- _Your objective_:
Convert only the lines of the data below, starting with the line that contains "At what (x,y)" and going on through the line that contains "Looking at the", into a JSON list of strings with one string per line. Leave out any blank lines.

- _Extracted material_:

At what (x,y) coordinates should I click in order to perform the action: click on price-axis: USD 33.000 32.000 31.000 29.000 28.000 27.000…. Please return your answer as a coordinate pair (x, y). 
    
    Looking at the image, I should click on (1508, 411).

...

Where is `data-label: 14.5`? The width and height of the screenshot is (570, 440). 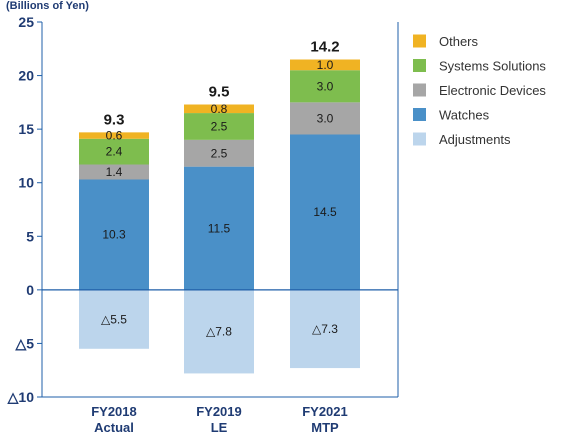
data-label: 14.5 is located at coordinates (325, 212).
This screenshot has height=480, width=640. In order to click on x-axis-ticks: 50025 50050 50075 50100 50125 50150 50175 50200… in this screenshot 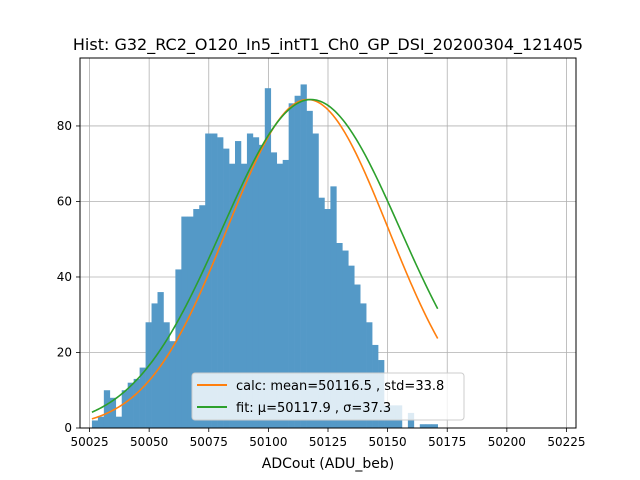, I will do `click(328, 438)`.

- _Solved exercise_:
[
  "At what (x,y) coordinates should I click in order to perform the action: click on price-axis: USD 33.000 32.000 31.000 29.000 28.000 27.000…. Please return your answer as a coordinate pair (x, y). ",
  "    Looking at the image, I should click on (1508, 411)."
]